Entries taken from a collection

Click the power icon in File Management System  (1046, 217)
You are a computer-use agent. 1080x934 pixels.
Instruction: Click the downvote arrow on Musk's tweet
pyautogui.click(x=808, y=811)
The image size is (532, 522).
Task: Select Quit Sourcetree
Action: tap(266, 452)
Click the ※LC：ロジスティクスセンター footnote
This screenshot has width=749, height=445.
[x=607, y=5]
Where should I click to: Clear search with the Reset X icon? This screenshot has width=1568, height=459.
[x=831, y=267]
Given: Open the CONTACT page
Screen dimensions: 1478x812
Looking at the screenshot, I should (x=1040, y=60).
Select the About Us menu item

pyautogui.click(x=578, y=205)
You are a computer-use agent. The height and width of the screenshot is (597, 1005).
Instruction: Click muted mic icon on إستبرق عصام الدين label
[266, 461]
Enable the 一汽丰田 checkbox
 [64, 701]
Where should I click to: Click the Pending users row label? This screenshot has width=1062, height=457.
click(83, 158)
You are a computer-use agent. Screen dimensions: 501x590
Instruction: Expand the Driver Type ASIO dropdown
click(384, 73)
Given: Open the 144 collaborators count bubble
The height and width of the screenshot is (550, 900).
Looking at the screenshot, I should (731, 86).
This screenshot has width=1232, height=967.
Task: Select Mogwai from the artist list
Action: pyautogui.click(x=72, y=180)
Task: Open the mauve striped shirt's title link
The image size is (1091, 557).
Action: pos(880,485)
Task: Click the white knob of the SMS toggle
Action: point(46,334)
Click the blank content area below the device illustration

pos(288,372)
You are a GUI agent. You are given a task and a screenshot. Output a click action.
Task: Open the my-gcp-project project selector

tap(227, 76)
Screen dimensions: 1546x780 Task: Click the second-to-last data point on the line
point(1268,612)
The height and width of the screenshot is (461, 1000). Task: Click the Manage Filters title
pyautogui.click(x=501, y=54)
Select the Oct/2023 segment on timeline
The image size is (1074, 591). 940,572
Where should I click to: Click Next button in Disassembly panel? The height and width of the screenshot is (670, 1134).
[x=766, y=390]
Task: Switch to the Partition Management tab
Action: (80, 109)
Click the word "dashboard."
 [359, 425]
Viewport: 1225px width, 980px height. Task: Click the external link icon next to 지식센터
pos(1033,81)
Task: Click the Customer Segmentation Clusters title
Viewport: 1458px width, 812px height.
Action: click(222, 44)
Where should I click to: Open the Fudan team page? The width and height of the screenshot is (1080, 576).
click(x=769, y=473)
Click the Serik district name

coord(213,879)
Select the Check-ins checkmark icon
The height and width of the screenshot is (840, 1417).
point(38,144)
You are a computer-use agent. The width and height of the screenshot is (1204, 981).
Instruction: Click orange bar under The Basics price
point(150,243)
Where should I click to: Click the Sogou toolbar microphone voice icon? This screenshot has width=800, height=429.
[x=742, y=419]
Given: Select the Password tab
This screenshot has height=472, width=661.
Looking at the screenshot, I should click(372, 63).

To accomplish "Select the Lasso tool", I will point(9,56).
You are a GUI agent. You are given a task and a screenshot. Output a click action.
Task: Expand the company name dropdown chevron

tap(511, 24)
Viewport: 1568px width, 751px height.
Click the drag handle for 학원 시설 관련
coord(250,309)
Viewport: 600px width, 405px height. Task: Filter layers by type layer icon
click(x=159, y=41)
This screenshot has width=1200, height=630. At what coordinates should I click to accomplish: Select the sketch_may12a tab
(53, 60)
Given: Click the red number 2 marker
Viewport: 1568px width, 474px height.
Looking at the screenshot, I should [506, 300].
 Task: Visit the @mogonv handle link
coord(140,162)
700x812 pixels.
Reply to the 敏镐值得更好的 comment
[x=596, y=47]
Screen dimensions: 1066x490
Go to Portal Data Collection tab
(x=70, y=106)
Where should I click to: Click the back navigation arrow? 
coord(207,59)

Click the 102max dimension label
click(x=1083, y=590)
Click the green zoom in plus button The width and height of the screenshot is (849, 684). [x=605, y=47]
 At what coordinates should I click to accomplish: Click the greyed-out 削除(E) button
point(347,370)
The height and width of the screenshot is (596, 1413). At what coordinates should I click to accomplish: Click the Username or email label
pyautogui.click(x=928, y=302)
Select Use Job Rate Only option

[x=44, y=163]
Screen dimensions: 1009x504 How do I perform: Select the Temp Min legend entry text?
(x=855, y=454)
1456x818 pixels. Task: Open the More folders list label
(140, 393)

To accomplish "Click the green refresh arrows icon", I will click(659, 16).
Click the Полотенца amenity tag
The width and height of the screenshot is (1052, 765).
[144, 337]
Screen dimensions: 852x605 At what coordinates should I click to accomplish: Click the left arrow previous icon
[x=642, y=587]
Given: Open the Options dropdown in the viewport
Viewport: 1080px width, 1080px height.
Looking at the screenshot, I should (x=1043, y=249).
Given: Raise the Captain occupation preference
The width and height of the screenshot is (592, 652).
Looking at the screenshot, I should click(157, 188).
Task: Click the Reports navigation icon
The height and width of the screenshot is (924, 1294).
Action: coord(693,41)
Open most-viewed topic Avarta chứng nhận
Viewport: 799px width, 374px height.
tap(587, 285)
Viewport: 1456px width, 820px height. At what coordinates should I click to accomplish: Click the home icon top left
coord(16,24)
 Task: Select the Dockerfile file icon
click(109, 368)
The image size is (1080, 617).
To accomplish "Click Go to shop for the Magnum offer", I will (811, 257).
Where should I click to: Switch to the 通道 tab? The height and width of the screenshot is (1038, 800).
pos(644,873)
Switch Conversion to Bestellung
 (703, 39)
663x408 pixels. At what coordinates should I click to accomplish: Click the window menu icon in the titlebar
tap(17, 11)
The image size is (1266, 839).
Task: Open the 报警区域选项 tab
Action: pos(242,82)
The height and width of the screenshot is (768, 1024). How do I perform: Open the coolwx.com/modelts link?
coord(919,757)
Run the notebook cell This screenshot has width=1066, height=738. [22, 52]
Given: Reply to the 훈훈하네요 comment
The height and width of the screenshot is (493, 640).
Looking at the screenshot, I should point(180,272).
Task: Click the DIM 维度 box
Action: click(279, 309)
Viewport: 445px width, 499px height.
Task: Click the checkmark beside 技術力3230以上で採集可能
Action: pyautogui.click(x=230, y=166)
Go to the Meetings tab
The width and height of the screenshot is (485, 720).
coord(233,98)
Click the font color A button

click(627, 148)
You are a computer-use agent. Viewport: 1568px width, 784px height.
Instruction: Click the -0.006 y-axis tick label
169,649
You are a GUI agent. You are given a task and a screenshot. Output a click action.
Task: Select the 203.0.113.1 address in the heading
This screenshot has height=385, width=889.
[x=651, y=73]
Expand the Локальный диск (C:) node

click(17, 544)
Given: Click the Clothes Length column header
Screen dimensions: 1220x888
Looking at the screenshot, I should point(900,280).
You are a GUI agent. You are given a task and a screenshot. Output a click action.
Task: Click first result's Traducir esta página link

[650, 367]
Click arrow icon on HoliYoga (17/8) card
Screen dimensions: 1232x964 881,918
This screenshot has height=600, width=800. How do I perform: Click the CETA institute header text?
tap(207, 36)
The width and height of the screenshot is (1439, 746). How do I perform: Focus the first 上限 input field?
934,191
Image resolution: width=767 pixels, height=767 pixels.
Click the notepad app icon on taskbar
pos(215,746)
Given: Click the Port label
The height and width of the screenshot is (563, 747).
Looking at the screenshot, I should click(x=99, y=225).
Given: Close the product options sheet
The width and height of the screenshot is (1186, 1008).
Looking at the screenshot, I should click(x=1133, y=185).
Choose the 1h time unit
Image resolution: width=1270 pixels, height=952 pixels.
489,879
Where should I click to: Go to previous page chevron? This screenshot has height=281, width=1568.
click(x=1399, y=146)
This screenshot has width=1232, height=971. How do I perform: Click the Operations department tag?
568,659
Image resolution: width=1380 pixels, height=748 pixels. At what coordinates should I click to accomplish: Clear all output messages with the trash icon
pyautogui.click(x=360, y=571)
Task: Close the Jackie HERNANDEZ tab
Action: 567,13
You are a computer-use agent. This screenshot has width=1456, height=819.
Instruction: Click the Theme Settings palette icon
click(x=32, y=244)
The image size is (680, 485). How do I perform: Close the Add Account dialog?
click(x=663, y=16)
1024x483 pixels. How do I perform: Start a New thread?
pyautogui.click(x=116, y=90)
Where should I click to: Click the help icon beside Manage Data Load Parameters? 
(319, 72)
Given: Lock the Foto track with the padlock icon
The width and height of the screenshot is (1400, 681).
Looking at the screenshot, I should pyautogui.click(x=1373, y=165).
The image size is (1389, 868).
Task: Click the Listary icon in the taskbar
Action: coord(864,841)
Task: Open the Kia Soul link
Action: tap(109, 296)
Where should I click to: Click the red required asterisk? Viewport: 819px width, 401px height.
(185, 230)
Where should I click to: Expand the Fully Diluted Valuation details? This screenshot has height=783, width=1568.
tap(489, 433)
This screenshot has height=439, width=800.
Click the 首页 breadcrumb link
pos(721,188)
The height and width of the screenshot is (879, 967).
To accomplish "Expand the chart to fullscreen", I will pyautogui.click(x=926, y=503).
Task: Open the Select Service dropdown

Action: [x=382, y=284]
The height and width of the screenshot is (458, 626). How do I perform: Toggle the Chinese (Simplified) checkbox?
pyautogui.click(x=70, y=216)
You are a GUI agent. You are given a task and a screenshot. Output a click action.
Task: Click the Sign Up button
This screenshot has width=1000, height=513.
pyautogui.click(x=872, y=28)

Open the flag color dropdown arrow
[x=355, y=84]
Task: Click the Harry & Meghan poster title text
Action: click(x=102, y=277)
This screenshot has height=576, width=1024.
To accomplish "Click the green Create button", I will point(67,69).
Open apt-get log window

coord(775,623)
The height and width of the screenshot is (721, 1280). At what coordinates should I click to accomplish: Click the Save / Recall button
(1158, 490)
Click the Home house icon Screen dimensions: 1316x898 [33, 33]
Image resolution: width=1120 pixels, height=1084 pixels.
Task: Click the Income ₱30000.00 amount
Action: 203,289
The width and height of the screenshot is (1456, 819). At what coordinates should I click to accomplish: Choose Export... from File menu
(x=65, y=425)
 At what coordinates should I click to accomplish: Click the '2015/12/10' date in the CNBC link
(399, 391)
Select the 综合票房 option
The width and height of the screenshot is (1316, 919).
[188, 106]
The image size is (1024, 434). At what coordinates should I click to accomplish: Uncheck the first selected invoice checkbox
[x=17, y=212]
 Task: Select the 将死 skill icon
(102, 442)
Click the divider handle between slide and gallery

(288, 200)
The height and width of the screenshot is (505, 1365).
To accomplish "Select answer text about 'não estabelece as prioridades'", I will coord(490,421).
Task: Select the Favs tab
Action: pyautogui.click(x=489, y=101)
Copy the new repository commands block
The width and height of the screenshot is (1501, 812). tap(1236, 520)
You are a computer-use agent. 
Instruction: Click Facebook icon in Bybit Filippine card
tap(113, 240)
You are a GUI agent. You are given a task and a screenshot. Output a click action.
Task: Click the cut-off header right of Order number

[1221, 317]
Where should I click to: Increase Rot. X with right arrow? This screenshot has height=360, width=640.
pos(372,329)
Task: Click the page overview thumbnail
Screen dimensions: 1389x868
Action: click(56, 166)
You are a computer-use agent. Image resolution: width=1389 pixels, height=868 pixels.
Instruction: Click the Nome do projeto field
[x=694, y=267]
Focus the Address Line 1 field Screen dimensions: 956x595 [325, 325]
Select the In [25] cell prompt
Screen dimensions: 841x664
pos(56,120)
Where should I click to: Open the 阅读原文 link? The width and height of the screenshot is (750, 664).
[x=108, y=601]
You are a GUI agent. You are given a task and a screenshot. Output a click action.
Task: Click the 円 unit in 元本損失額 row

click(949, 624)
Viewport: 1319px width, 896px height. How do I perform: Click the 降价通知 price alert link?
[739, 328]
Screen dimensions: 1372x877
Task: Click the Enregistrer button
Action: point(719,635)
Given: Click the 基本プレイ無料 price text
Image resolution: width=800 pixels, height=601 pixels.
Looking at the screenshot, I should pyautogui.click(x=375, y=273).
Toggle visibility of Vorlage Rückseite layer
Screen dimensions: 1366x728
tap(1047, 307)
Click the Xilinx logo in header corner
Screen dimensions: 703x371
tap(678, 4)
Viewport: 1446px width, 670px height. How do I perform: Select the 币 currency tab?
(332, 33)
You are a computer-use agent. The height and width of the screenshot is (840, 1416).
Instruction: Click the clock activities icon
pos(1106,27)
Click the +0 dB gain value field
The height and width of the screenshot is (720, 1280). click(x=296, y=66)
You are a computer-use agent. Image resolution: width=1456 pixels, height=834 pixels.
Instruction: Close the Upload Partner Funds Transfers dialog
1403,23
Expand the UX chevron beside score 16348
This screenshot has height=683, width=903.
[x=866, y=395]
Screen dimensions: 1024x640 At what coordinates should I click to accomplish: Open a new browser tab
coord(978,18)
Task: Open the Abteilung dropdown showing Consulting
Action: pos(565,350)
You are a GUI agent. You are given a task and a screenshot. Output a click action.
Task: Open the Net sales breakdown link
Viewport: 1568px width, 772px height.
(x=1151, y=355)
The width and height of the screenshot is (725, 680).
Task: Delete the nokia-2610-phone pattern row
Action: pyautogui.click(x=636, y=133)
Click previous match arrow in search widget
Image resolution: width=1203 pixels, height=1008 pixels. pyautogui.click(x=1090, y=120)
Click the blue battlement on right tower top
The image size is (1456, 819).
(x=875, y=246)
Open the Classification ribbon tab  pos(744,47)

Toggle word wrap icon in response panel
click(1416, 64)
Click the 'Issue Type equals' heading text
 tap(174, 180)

- [Brief]:
Format the lines starting at the first one and ending at the line containing "[x=607, y=5]" as a Markdown table with the columns No. and Text, leaving out any blank lines.

- [Result below]:
| No. | Text |
|---|---|
| 1 | Click the power icon in File Management System  (1046, 217) |
| 2 | You are a computer-use agent. 1080x934 pixels. |
| 3 | Instruction: Click the downvote arrow on Musk's tweet |
| 4 | pyautogui.click(x=808, y=811) |
| 5 | The image size is (532, 522). |
| 6 | Task: Select Quit Sourcetree |
| 7 | Action: tap(266, 452) |
| 8 | Click the ※LC：ロジスティクスセンター footnote |
| 9 | This screenshot has width=749, height=445. |
| 10 | [x=607, y=5] |